21:02 [Users #openbsd-daily]
21:02 [@mulander      ] [ brianritchie] [ duncaen ] [ IcePic   ] [ phy1729  ] [ skrzyp       ] 
21:02 [ abetusk       ] [ bruflu      ] [ ebag    ] [ imaginary] [ poptart  ] [ Soft         ] 
21:02 [ acgissues     ] [ brynet      ] [ edlm10  ] [ jbernard ] [ pragu    ] [ stateless    ] 
21:02 [ administraitor] [ bsdtux      ] [ ekr     ] [ kAworu   ] [ qbit     ] [ Technaton    ] 

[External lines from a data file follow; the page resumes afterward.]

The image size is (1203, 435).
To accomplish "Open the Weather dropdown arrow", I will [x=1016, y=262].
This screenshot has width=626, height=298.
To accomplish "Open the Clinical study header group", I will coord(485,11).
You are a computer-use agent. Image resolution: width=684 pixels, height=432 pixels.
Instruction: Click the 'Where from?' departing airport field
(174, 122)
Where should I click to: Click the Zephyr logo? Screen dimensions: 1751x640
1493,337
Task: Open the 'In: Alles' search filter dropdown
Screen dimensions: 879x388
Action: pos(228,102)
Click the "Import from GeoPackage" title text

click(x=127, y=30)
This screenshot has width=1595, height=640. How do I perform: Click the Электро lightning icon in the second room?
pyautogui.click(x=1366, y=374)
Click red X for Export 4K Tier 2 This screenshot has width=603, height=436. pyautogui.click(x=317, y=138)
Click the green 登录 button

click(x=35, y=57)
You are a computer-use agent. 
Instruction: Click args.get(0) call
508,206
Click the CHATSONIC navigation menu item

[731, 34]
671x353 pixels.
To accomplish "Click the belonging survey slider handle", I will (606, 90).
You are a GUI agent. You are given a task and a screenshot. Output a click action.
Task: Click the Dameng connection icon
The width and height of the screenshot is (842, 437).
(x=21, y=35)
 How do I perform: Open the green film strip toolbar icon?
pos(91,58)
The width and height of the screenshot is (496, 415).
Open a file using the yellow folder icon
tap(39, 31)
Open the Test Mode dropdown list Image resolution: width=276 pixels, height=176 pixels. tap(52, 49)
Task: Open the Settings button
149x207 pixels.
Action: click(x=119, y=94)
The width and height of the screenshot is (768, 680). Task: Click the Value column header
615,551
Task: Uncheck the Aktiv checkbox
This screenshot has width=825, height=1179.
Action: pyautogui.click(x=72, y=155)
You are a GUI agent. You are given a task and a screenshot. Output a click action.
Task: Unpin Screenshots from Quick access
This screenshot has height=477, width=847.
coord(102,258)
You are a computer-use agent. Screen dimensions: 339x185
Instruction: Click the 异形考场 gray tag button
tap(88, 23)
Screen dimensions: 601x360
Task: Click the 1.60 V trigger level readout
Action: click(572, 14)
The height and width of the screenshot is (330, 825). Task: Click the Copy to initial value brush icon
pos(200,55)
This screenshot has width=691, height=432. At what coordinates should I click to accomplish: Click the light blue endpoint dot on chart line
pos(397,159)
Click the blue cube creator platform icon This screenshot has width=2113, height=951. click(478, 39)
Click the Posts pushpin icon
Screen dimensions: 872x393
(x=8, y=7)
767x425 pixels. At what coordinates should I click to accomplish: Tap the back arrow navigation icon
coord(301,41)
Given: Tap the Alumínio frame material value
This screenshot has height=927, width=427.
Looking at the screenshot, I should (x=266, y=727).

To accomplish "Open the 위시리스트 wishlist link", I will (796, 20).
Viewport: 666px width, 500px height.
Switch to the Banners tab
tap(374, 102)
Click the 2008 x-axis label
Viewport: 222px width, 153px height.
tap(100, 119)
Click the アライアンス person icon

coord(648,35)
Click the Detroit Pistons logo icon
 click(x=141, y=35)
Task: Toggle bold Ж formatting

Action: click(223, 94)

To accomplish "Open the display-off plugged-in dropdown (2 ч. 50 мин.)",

21:02 [ akkartik      ] [ carlochess  ] [ erethon ] [ kittens  ] [ radio2034] [ thrym        ] 
21:02 [ akoshodi      ] [ cengizIO    ] [ erodger ] [ kpcyrd   ] [ rain1    ] [ timclassic   ] 
21:02 [ ar            ] [ commandoline] [ Evil_Bob] [ mandarg  ] [ rajak    ] [ vbarros      ] 
21:02 [ asie          ] [ corbyhaas   ] [ eyl     ] [ mfgmfg   ] [ saul`    ] [ vyvup        ] 
21:02 [ augu          ] [ davl        ] [ fcambus ] [ MurphSlaw] [ sdafsd   ] [ wilornel     ] 
21:02 [ bcd           ] [ deei        ] [ fcbsd   ] [ nacci    ] [ see4555  ] [ WubTheCaptain] 
21:02 [ bch           ] [ dostoyesvky ] [ ggg`    ] [ noexcept_] [ selckin  ] [ xul___       ] 
21:02 [ benpicco      ] [ DuClare     ] [ ghostyy ] [ pepton   ] [ skizye   ] [ zyklon       ] 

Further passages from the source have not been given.